Monday, November 10, 2025

Opinion

Techniques of peace and love: Reflections for an ordinary world

Across the sweep of human history, the price of war and conflict has never truly been paid by kings or generals, presidents or ministers, but by those who toil in fields, teach in schools, or simply dream of quiet evenings at home.

By Mohammed Anwar Al Balushi

info@thearabianstories.com

Sunday, June 29, 2025

The question persists: Who pays the cost when power is misused, when ideologies clash, when greed outpaces compassion?

It is, and always has been, the ordinary man and woman—those whose names do not appear in treaties or headlines but whose suffering echoes through generations.

In the shadow of palaces and parliaments, it is the common citizen who mourns lost homes, shattered families, and futures denied. Every era, every region, offers a new chapter in this sorrowful ledger.

From the ancient plains of Troy, where Homer’s Iliad immortalized both the glory and horror of battle, to the devastated cities of the twentieth century, ordinary people have carried the true weight of “leadership” and “strategy.”

The Russian novelist Leo Tolstoy, who witnessed the carnage of war firsthand, captured this truth in his monumental work, War and Peace: “The strongest of all warriors are these two—Time and Patience.” Yet even time and patience cannot restore the lives or peace stolen from the innocent.

Why do wars recur again and again? Politicians speak of necessity, generals of honour, and capitalists of resources. The ordinary person hears only the silence of lost children, the empty seats at dinner tables, and the fear in the eyes of neighbours.

Boundaries and belief systems, so fervently defended by leaders, become lines drawn across the hearts of communities, dividing those who should be united by shared hopes. What price, then, is too high for these illusions?

The literature of war, paradoxically, is as old as civilization itself. Sun Tzu’s The Art of War, Clausewitz’s On War, and Machiavelli’s The Prince have guided countless strategists. Library shelves groan beneath the weight of treatises on how to outmanoeuvre, outfight, and outlast one’s enemy.

Human ingenuity has been lavished on the craft of destruction. But where the thoughtful reader might ask, are the great tomes of peace? Why is there no “Art of Reconciliation” found on every strategist’s desk? Where are the manuals that teach leaders to unite instead of divide, to heal rather than to wound?

A handful of thinkers, of course, have dared to write them. Mahatma Gandhi’s doctrine of nonviolent resistance inspired millions to envision a world won by truth and love. Martin Luther King Jr., borrowing from Gandhi, insisted, “Hate cannot drive out hate; only love can do that.”

The work of Norwegian sociologist Johan Galtung, who developed the concept of “positive peace”—not merely the absence of war, but the presence of justice and equity—deserves a wider audience. Yet, these voices are often drowned out by the drumbeat of conflict and the seductive simplicity of “us versus them.”

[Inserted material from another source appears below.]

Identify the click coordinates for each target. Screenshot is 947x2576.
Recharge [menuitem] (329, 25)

What might the techniques of peace and love look like if we were to cultivate them as deliberately as armies train for battle? It would require, first, the difficult discipline of empathy—seeing one’s enemy as human, not as an abstraction.

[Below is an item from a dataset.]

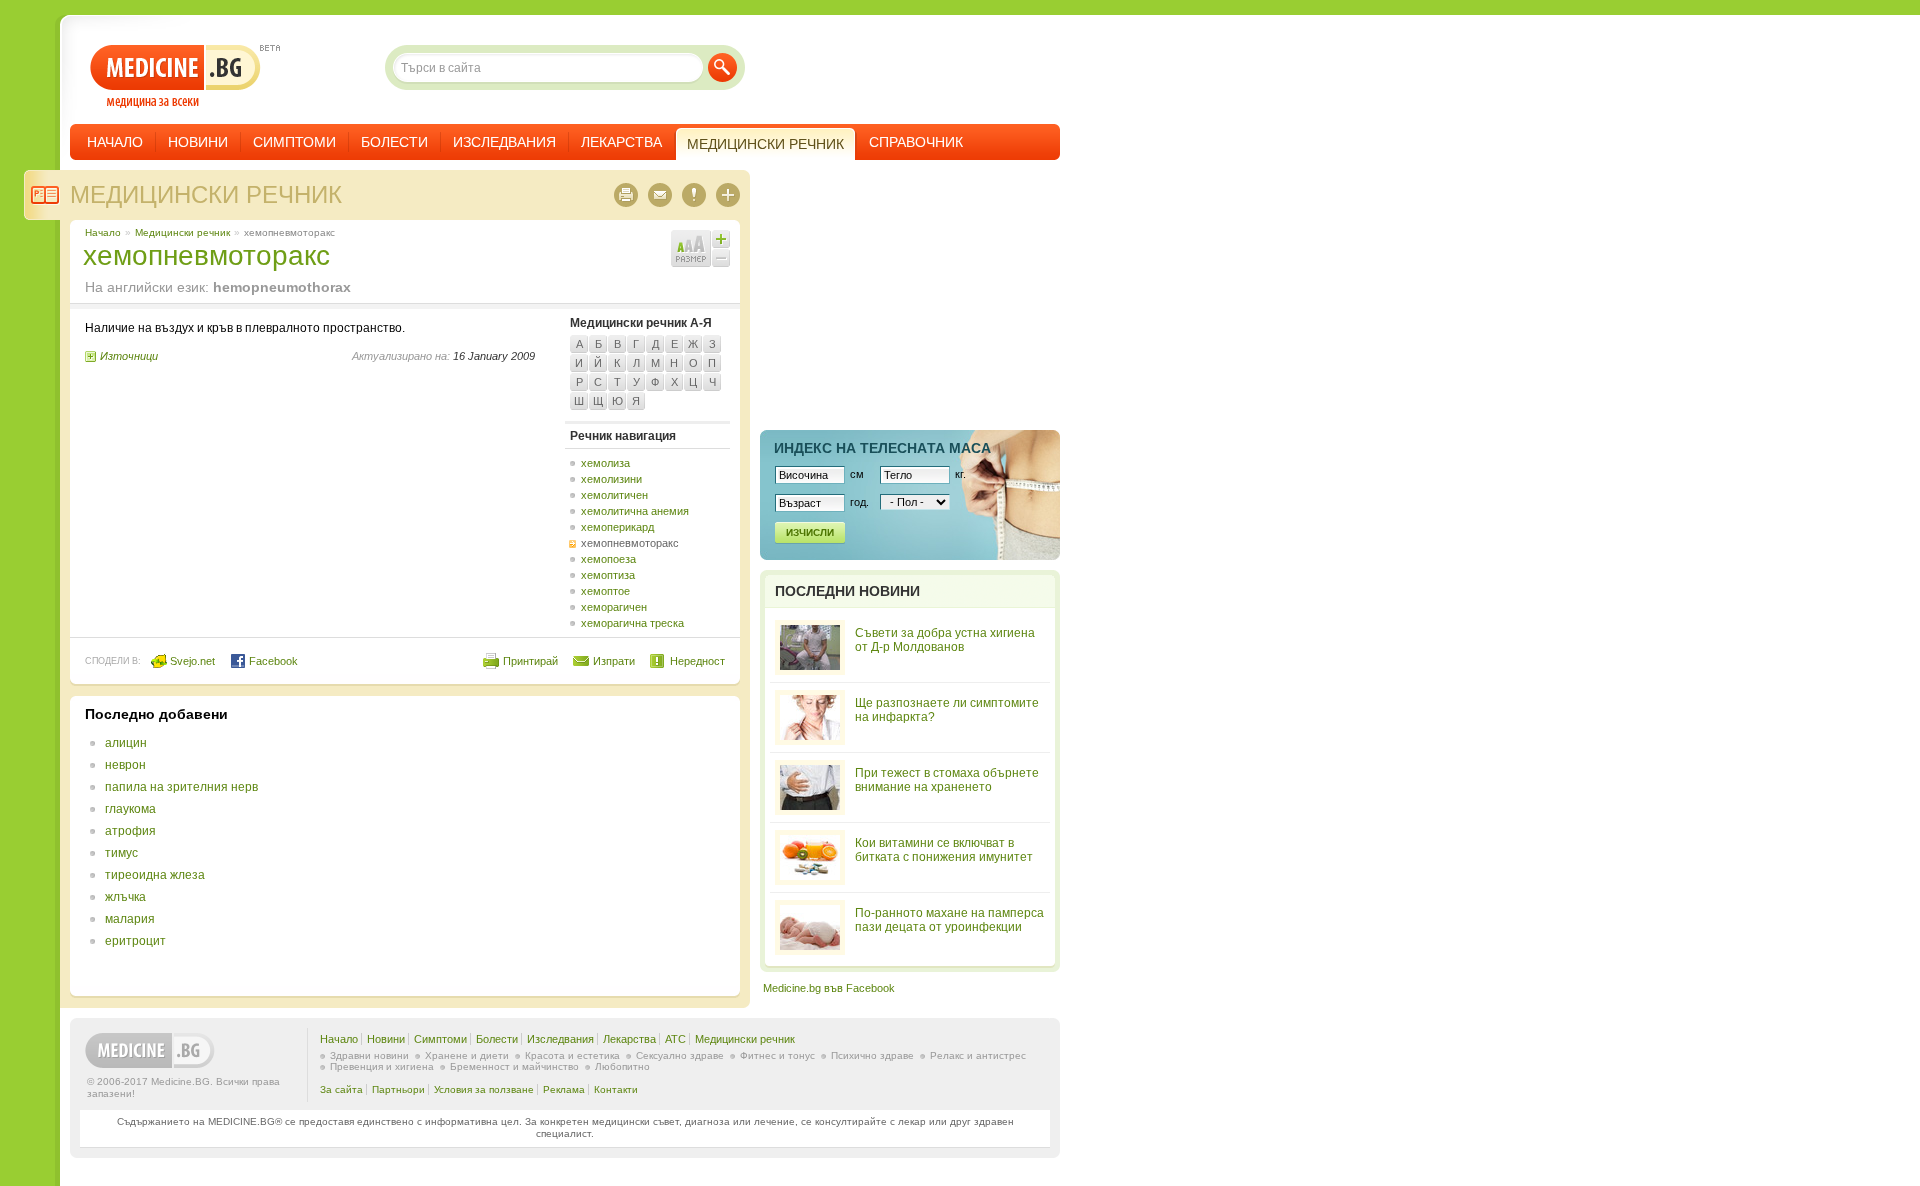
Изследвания (504, 142)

It would demand communication: honest, open, and persistent. It would ask for courage, not to fight, but to forgive, not to dominate, but to compromise. And, most of all, it would require ordinary people to reclaim their power—not by marching to war, but by insisting that leaders pursue solutions that honour the dignity and dreams of every person.

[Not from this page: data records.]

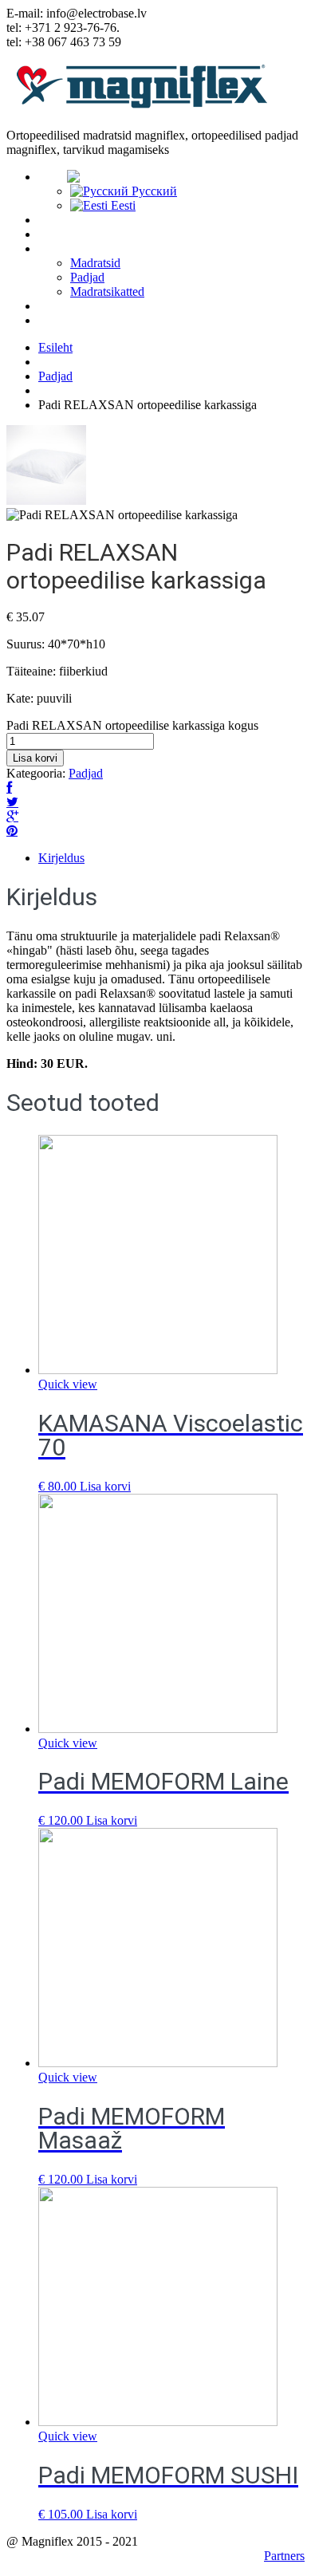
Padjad (87, 277)
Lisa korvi (35, 758)
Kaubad (58, 248)
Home (53, 220)
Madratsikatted (107, 291)
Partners (284, 2555)
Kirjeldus (61, 858)
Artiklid (58, 306)
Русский (152, 191)
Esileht (55, 347)
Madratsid (95, 263)
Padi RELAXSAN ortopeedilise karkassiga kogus (132, 725)
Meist (53, 234)
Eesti (122, 205)
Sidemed (61, 320)
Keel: (52, 177)
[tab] (171, 858)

The history of peace is less dramatic than that of war but no less real. The Concert of Europe, the reconciliation between France and Germany after two world wars, and the Truth and Reconciliation Commission in South Africa—each are imperfect. Yet, each demonstrates that peace is possible when visionaries put away swords and reach out with open hands.

Perhaps it is time that the shelves, so heavy with war’s chronicles, make room for the literature of peace and love. Even if only one book, one technique, could spare a single child or mend one broken home, it would be worth more than all the victories ever celebrated in marble halls. Enough blood has been spilled into the earth, and enough tears have been shed to fill the rivers.

The ordinary man and woman have paid the price of conflict long enough. Now, let us teach, write, and live the techniques of peace and love—before the cost becomes too great to bear.